The company first made this pledge two years ago on World Water Day as a partial solution to nutrient runoff that can lead to excessive algae growth in waterways. The 2011 phosphorus-free announcement expanded on an earlier commitment — to halve phosphorus content in lawn foods — Scotts made to stakeholders in 2006.
The company says it used more than 10 thousand tons of phosphorus to produce Turf Builder brand lawn food products in 2003.
Scotts’ global research and development leader Bruce Caldwell says the company decision to remove phosphorus from the lawn products stems from its commitment to ensuing sustainable water supplies.

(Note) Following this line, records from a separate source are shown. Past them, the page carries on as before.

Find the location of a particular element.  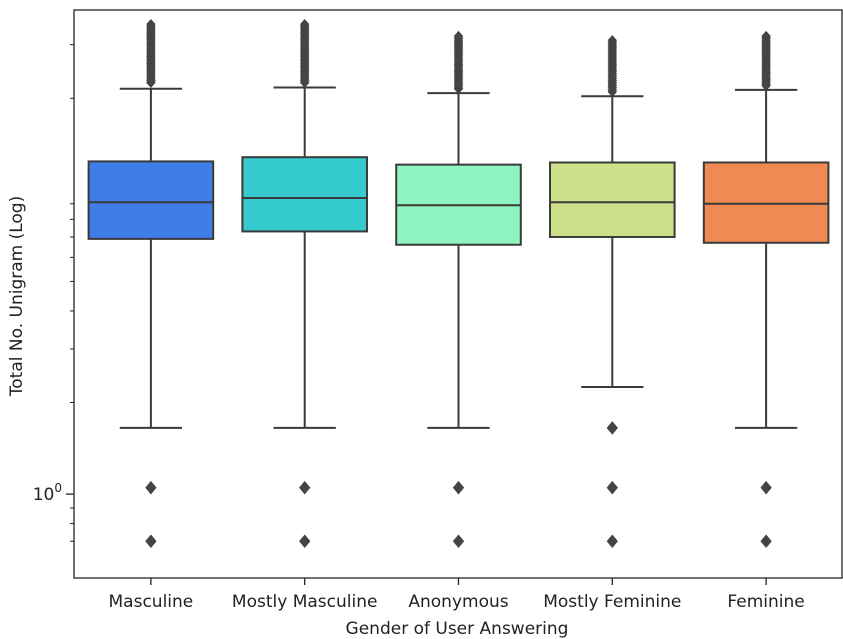

x-tick-label: Masculine is located at coordinates (152, 602). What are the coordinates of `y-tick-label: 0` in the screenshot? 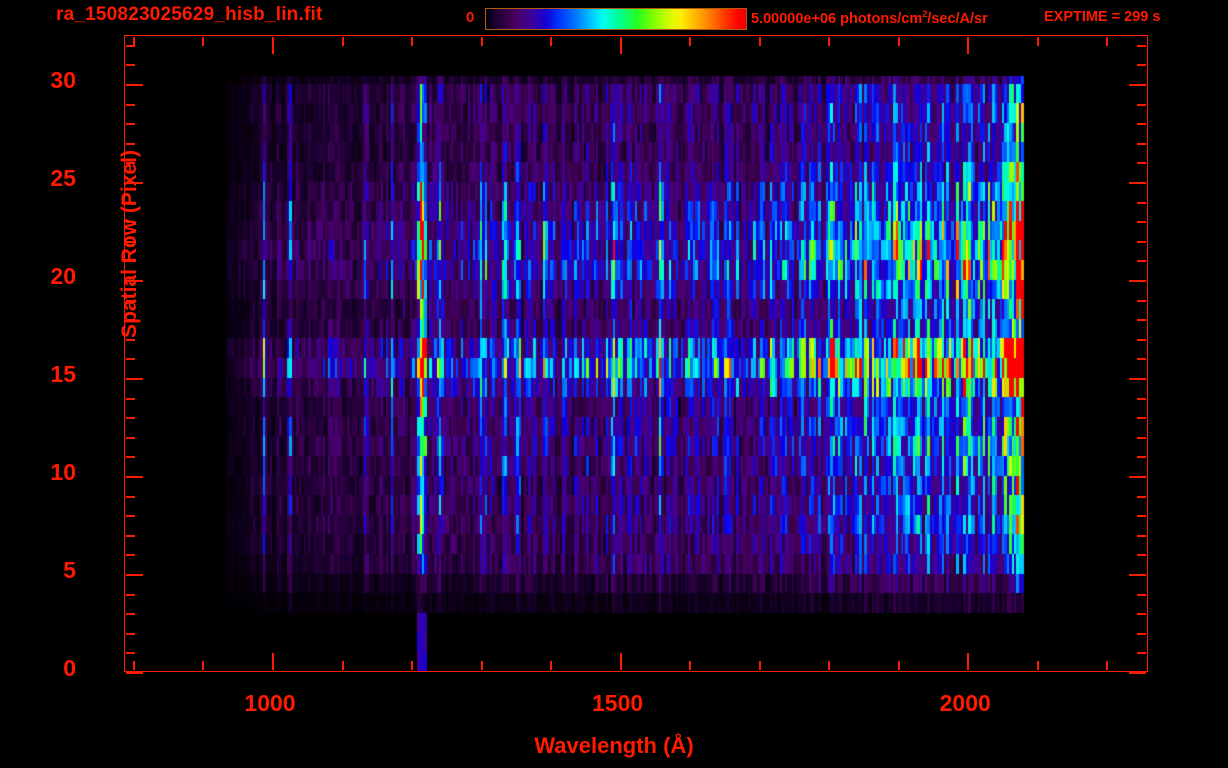 It's located at (70, 668).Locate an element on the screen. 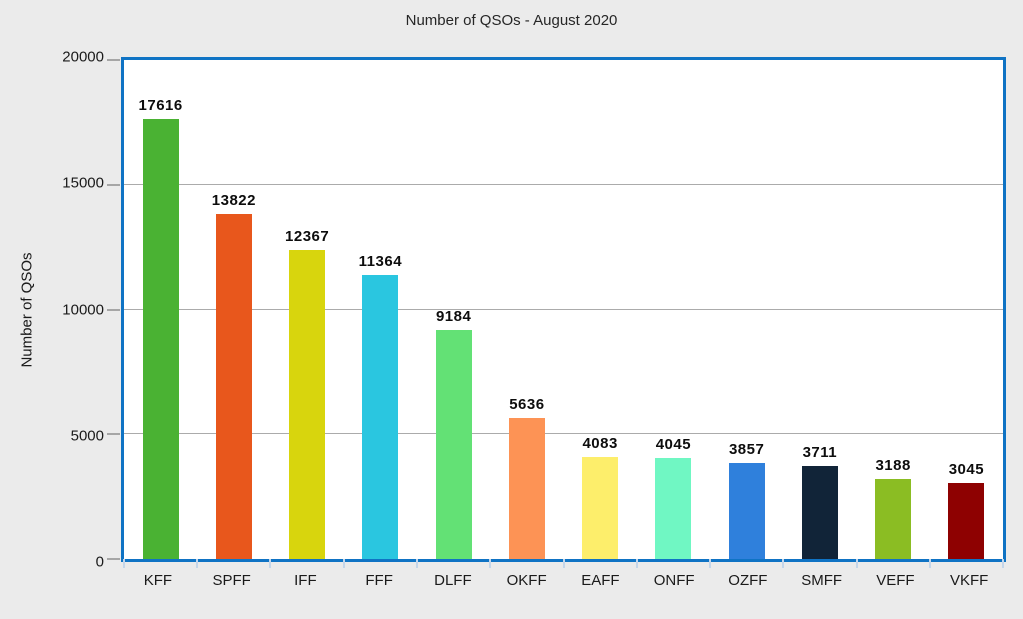 This screenshot has height=619, width=1023. bar-value-label: 3045 is located at coordinates (966, 470). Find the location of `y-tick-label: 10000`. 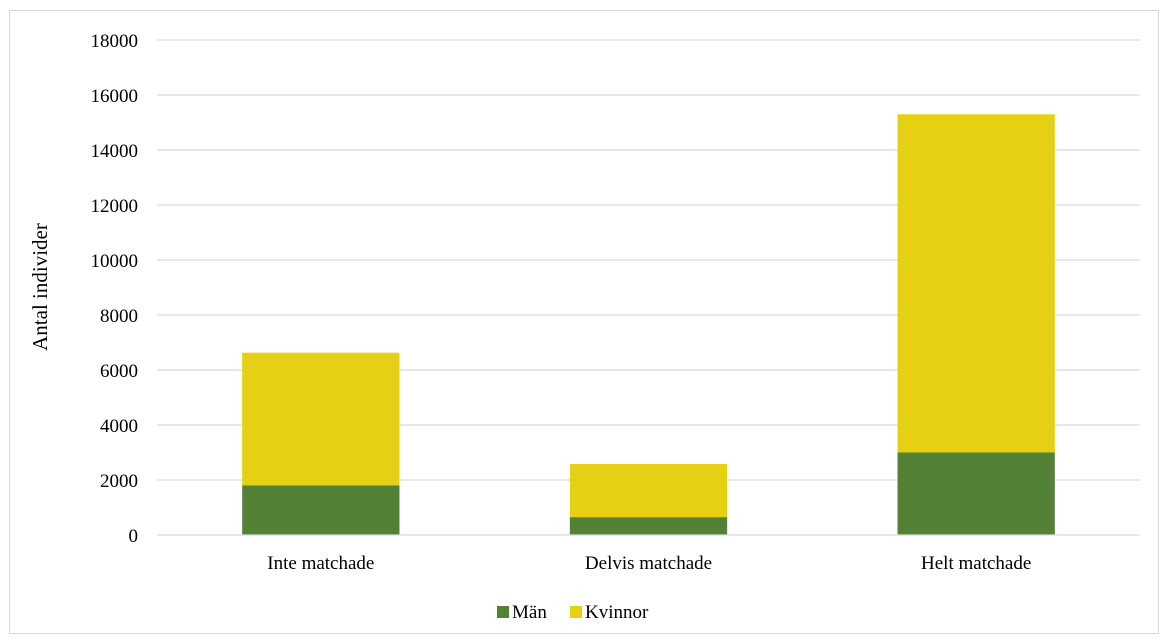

The company says that while established lawn has an adequate amount of phosphorus to support healthy grass, phosphorus is essential to the initial root development of grass plants. For this reason, the company says it will remain in Scotts’ starter fertilizers for new lawns and also in the company’s lines of organic lawn food, as phosphorus naturally occurs in the organic materials contained in the products.
In April, the USDA launched a tool to help agribusiness model phosphorus loss in runoff and determine ways to reduce these losses. Another USDA online tool, currently in the pilot phase, can help farmers and ranchers understand the quality of water flowing off their fields. The Water Quality Index for Agricultural Runoff (WQIag) — inspired by the Dow Jones Index — gives producers a complete picture of their water quality instead of focusing on just one aspect such as temperature, nutrients or pesticide content, says Shaun McKinney, NRCS national water quality and quantity team leader.
And in a different approach to lawn maintenance, the Chicago Department of Aviation (CAD) last week hired a herd of goats to provide sustainable vegetation management at O’Hare International Airport. The CAD awarded a $100,000 contract to Central Commissary Holdings, which owns the small grazing herd.
The city says the goats will help reduce CO2-emitting lawnmowers and weed-eaters, as well as landscape maintenance costs from fuel, labor, herbicides and equipment. The goats also provide an alternative to toxic herbicides and help prevent runoff and soil erosion.